Instructions for the task =>
Copy the rows below word for word.

Data =>
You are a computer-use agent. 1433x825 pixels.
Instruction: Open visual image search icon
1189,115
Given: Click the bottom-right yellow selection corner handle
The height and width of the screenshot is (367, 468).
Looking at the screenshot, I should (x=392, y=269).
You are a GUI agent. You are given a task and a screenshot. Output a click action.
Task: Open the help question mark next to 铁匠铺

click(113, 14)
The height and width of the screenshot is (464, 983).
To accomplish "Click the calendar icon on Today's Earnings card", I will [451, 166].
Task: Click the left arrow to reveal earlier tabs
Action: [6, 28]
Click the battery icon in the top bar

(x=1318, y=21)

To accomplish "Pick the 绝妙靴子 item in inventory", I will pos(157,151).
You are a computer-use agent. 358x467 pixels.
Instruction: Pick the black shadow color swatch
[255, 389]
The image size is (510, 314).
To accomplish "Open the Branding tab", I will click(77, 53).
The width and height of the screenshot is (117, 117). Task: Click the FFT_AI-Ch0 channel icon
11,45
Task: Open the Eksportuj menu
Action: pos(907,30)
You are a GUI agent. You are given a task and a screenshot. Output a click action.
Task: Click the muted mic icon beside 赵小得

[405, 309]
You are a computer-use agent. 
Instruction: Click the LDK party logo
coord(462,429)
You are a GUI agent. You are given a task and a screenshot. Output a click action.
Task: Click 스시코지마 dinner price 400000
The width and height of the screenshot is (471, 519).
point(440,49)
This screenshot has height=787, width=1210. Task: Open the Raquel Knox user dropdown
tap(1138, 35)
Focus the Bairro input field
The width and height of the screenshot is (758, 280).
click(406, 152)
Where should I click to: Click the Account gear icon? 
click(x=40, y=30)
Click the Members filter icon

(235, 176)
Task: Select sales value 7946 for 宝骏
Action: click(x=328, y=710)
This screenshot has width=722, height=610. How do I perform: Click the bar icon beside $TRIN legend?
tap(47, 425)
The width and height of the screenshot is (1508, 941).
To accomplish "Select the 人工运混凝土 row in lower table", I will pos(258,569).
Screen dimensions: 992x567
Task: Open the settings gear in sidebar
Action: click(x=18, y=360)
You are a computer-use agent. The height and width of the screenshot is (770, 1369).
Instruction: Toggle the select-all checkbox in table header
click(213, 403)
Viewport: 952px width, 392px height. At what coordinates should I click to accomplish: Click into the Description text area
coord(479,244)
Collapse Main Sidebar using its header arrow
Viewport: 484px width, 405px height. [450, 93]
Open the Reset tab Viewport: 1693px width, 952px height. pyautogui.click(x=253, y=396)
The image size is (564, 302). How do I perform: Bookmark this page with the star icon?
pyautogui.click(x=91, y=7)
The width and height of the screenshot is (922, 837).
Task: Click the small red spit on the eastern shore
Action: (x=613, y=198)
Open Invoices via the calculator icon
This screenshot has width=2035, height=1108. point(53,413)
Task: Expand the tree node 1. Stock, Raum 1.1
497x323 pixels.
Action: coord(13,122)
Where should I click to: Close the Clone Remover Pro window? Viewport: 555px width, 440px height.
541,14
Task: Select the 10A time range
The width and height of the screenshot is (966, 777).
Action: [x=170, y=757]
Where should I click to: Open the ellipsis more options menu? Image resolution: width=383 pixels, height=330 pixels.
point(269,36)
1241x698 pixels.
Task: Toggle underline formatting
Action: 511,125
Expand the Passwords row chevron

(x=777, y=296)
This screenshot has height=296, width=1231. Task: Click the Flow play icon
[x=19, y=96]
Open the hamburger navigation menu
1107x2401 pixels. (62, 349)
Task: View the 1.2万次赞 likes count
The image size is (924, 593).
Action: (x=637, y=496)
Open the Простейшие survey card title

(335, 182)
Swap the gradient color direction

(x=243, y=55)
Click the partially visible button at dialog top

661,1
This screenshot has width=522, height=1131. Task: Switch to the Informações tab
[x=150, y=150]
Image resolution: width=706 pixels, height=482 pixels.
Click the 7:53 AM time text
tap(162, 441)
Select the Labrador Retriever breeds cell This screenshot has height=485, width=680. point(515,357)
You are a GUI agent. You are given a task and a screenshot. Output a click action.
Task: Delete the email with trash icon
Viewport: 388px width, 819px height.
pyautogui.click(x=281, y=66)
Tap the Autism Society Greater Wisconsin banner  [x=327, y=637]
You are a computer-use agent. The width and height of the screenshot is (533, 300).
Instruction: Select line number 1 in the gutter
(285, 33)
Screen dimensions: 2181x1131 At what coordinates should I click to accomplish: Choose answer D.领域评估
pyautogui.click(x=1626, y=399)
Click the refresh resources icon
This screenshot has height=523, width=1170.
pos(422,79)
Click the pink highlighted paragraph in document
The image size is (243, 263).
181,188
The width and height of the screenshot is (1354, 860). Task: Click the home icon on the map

Response =>
You are a computer-use agent. 1433x825 pixels.
Instruction: Open visual image search icon
1189,115
Given: Click the bottom-right yellow selection corner handle
The height and width of the screenshot is (367, 468).
Looking at the screenshot, I should (x=392, y=269).
You are a GUI agent. You are given a task and a screenshot. Output a click action.
Task: Open the help question mark next to 铁匠铺

click(113, 14)
The height and width of the screenshot is (464, 983).
To accomplish "Click the calendar icon on Today's Earnings card", I will [451, 166].
Task: Click the left arrow to reveal earlier tabs
Action: [6, 28]
Click the battery icon in the top bar

(x=1318, y=21)

To accomplish "Pick the 绝妙靴子 item in inventory", I will pos(157,151).
You are a computer-use agent. 358x467 pixels.
Instruction: Pick the black shadow color swatch
[255, 389]
The image size is (510, 314).
To accomplish "Open the Branding tab", I will click(77, 53).
The width and height of the screenshot is (117, 117). Task: Click the FFT_AI-Ch0 channel icon
11,45
Task: Open the Eksportuj menu
Action: pos(907,30)
You are a GUI agent. You are given a task and a screenshot. Output a click action.
Task: Click the muted mic icon beside 赵小得

[405, 309]
You are a computer-use agent. 
Instruction: Click the LDK party logo
coord(462,429)
You are a GUI agent. You are given a task and a screenshot. Output a click action.
Task: Click 스시코지마 dinner price 400000
The width and height of the screenshot is (471, 519).
point(440,49)
This screenshot has height=787, width=1210. Task: Open the Raquel Knox user dropdown
tap(1138, 35)
Focus the Bairro input field
The width and height of the screenshot is (758, 280).
click(406, 152)
Where should I click to: Click the Account gear icon? 
click(x=40, y=30)
Click the Members filter icon

(235, 176)
Task: Select sales value 7946 for 宝骏
Action: click(x=328, y=710)
This screenshot has width=722, height=610. How do I perform: Click the bar icon beside $TRIN legend?
tap(47, 425)
The width and height of the screenshot is (1508, 941).
To accomplish "Select the 人工运混凝土 row in lower table", I will pos(258,569).
Screen dimensions: 992x567
Task: Open the settings gear in sidebar
Action: click(x=18, y=360)
You are a computer-use agent. The height and width of the screenshot is (770, 1369).
Instruction: Toggle the select-all checkbox in table header
click(213, 403)
Viewport: 952px width, 392px height. At what coordinates should I click to accomplish: Click into the Description text area
coord(479,244)
Collapse Main Sidebar using its header arrow
Viewport: 484px width, 405px height. [450, 93]
Open the Reset tab Viewport: 1693px width, 952px height. pyautogui.click(x=253, y=396)
The image size is (564, 302). How do I perform: Bookmark this page with the star icon?
pyautogui.click(x=91, y=7)
The width and height of the screenshot is (922, 837).
Task: Click the small red spit on the eastern shore
Action: (x=613, y=198)
Open Invoices via the calculator icon
This screenshot has width=2035, height=1108. point(53,413)
Task: Expand the tree node 1. Stock, Raum 1.1
497x323 pixels.
Action: coord(13,122)
Where should I click to: Close the Clone Remover Pro window? Viewport: 555px width, 440px height.
541,14
Task: Select the 10A time range
The width and height of the screenshot is (966, 777).
Action: [x=170, y=757]
Where should I click to: Open the ellipsis more options menu? Image resolution: width=383 pixels, height=330 pixels.
point(269,36)
1241x698 pixels.
Task: Toggle underline formatting
Action: 511,125
Expand the Passwords row chevron

(x=777, y=296)
This screenshot has height=296, width=1231. Task: Click the Flow play icon
[x=19, y=96]
Open the hamburger navigation menu
1107x2401 pixels. (62, 349)
Task: View the 1.2万次赞 likes count
The image size is (924, 593).
Action: (x=637, y=496)
Open the Простейшие survey card title

(335, 182)
Swap the gradient color direction

(x=243, y=55)
Click the partially visible button at dialog top

661,1
This screenshot has width=522, height=1131. Task: Switch to the Informações tab
[x=150, y=150]
Image resolution: width=706 pixels, height=482 pixels.
Click the 7:53 AM time text
tap(162, 441)
Select the Labrador Retriever breeds cell This screenshot has height=485, width=680. point(515,357)
You are a GUI agent. You are given a task and a screenshot. Output a click action.
Task: Delete the email with trash icon
Viewport: 388px width, 819px height.
pyautogui.click(x=281, y=66)
Tap the Autism Society Greater Wisconsin banner  [x=327, y=637]
You are a computer-use agent. The width and height of the screenshot is (533, 300).
Instruction: Select line number 1 in the gutter
(285, 33)
Screen dimensions: 2181x1131 At what coordinates should I click to accomplish: Choose answer D.领域评估
pyautogui.click(x=1626, y=399)
Click the refresh resources icon
This screenshot has height=523, width=1170.
pos(422,79)
Click the pink highlighted paragraph in document
The image size is (243, 263).
181,188
The width and height of the screenshot is (1354, 860). Task: Click the home icon on the map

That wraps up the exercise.